Soon, Archie was in Sydney. It was here he met one of the ugliest characters of his life story, Albert, an alcoholic living on the streets. To Albert, the young and impressionable Archie, was prey and a potential drinking buddy. Archie had never had alcohol before he met Albert but he writes that Albert turned him into an alcoholic while he was still only 16.
Archie had been raised by a good white family. For many people from the stolen generations, the notion of being good then becomes synonymous with being white. The Christian teachings in the missions are also about being good.

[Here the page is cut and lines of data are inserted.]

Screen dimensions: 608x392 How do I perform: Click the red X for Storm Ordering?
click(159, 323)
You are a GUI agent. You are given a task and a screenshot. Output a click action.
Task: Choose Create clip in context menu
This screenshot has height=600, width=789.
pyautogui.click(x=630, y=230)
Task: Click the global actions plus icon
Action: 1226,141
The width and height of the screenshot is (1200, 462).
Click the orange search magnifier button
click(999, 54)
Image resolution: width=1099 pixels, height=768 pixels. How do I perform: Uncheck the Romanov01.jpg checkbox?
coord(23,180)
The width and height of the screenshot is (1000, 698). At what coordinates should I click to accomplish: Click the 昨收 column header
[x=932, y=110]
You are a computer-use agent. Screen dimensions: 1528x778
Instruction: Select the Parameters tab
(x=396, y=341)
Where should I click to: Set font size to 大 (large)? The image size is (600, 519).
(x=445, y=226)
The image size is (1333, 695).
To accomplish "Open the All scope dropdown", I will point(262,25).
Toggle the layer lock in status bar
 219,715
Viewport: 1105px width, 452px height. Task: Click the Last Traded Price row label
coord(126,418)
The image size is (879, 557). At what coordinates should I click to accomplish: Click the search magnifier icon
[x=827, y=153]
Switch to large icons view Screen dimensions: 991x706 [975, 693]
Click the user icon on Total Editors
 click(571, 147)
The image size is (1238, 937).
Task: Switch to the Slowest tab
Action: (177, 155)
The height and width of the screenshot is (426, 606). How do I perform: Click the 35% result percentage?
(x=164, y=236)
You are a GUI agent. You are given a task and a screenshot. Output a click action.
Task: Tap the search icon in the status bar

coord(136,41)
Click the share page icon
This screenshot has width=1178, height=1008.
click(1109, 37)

For many Aboriginal people being good then mistakenly becomes antithetical to being Aboriginal.
For many of the stolen generations and later generations who grew up without proper Aboriginal culture, the white trash culture of street living begins to seem the Aboriginal way. While drinking in the streets and pubs of inner Sydney and Melbourne, Archie did find the rest of his family.
Most of Archie’s story is about drinking, the depth and the dangers, the epilepsy, and a drunken suicide attempt. For fellow Aboriginal people of the same era, the extent of this drinking and its effects are not new. Archie writes about the consistent choice to drink and his difficulty stopping.
He doesn’t explicitly write how his choice to keep drinking was a cop-out, but drinkers don’t have to be responsible for anything or anyone. Perhaps this is why Archie writes so little about his children. He didn’t choose his children — for a long time he chose booze.
Ruby Hunter is at the heart of Archie’s life story.
Ruby and Archie met when they were teenagers, they drank together and got sober together. Ruby was the strength behind Archie. She gave birth alone and raised the boys alone until Archie stopped drinking. But although Ruby (who died in 2010, aged 54) is there in Archie’s story, she is also strongly absent in Archie’s memoir. One senses the pain in the absence.
Archie would work for a while but then he would choose the booze again. He loved Ruby, but chose the booze again and again. Archie hasn’t tried to romanticise the drinking culture he was a part of in the book, but perhaps he has in his music. Charcoal Lane, the name of his first album, came from one of the places he used to drink. Can regret be romantic?
‘White trash’ culture
I recognise the choices Archie and so many others like him made as we grew up in cities or country towns without strong Aboriginal laws that could tell us how to behave right; while at the same time rejecting white colonial laws as a form of resistance.
It is an empty space, that in-between place, with the added difficulty of acceptance by white trash - the white alcoholics. The term “white trash” explains the ugliness of the colonisation of the Americas and Australia.
Although perceived as classist, researchers argue it’s more about forms of behaviour determined by a lack of knowledge of how to make good choices. Or how to be a good person - to take responsibility for one’s choices, as his experience with the principles of Alcoholics Anonymous later taught Archie.
Song lyrics begin each chapter of Tell Me Why and Took the Children Away, Archie’s first, award-winning song begins his autobiography. In many ways, it is his redemption song.
Archie visited the Framlingham mission, from where he was stolen, while he was drinking; but it was not until he stopped drinking that his Uncle Banjo told him what it was like for them, Archie’s parents, the generation left behind with the silence from the absent children.
This enabled Archie to stop thinking so much about his own pain, and more about the pain of others.